• **DATA SUPPLIED**
----------------

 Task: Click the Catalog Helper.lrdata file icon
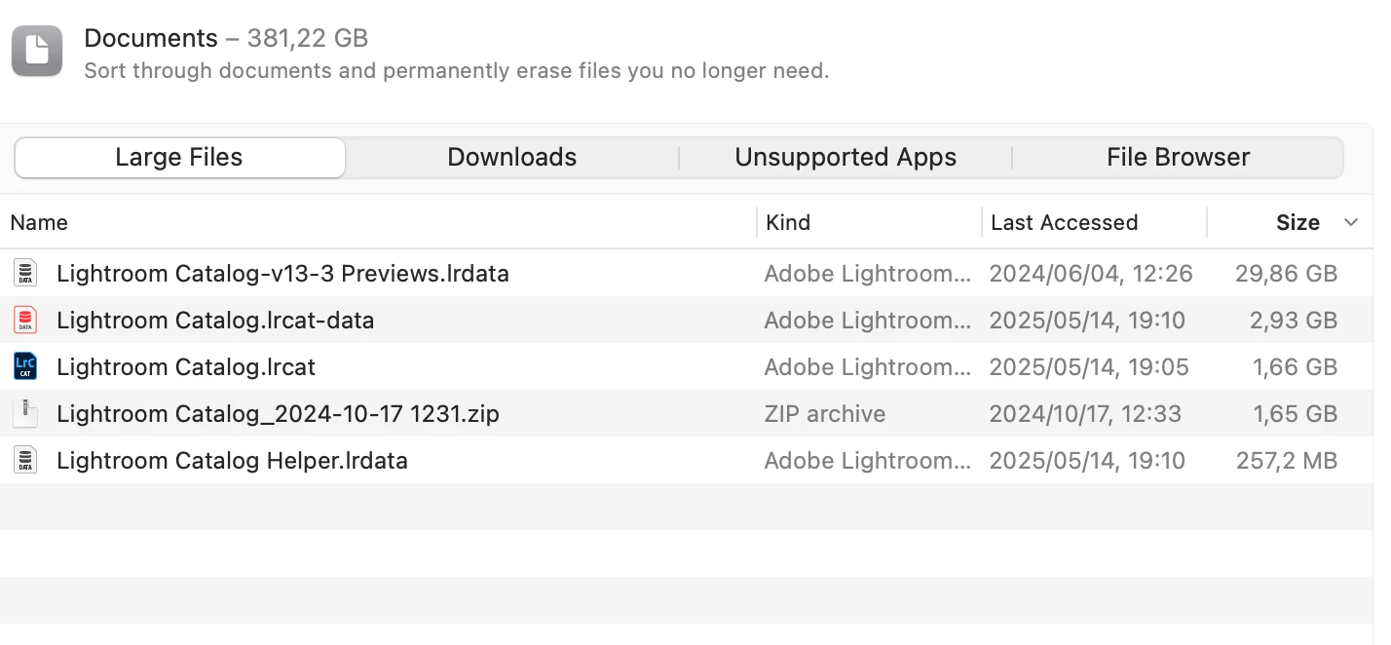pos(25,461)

----------------

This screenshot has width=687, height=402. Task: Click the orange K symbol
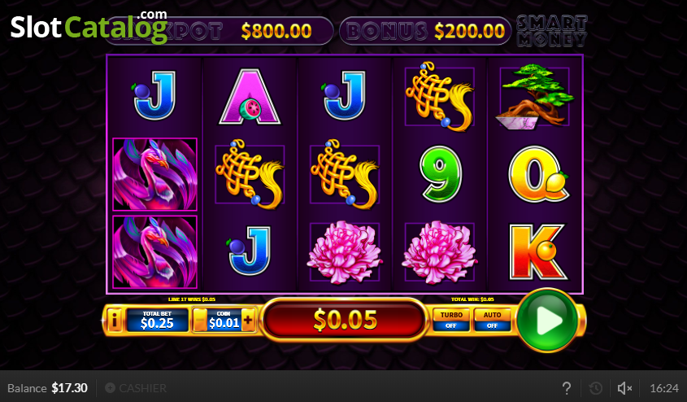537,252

----------------

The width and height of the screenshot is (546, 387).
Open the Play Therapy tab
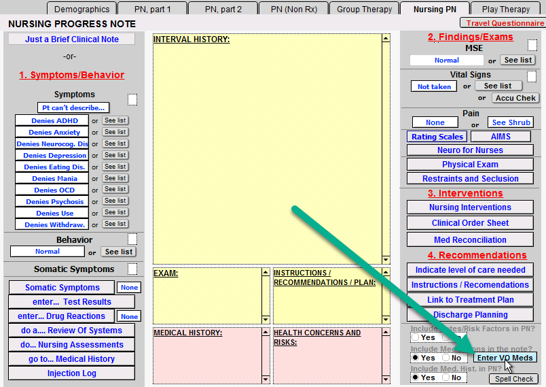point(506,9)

----------------

• **GIVEN PROBLEM**
Copy out the lines from the one containing "The width and" to the one containing "point(506,9)", both included, and leave the pictures out.

• **EXPECTED ANSWER**
The width and height of the screenshot is (546, 387).
Open the Play Therapy tab
point(506,9)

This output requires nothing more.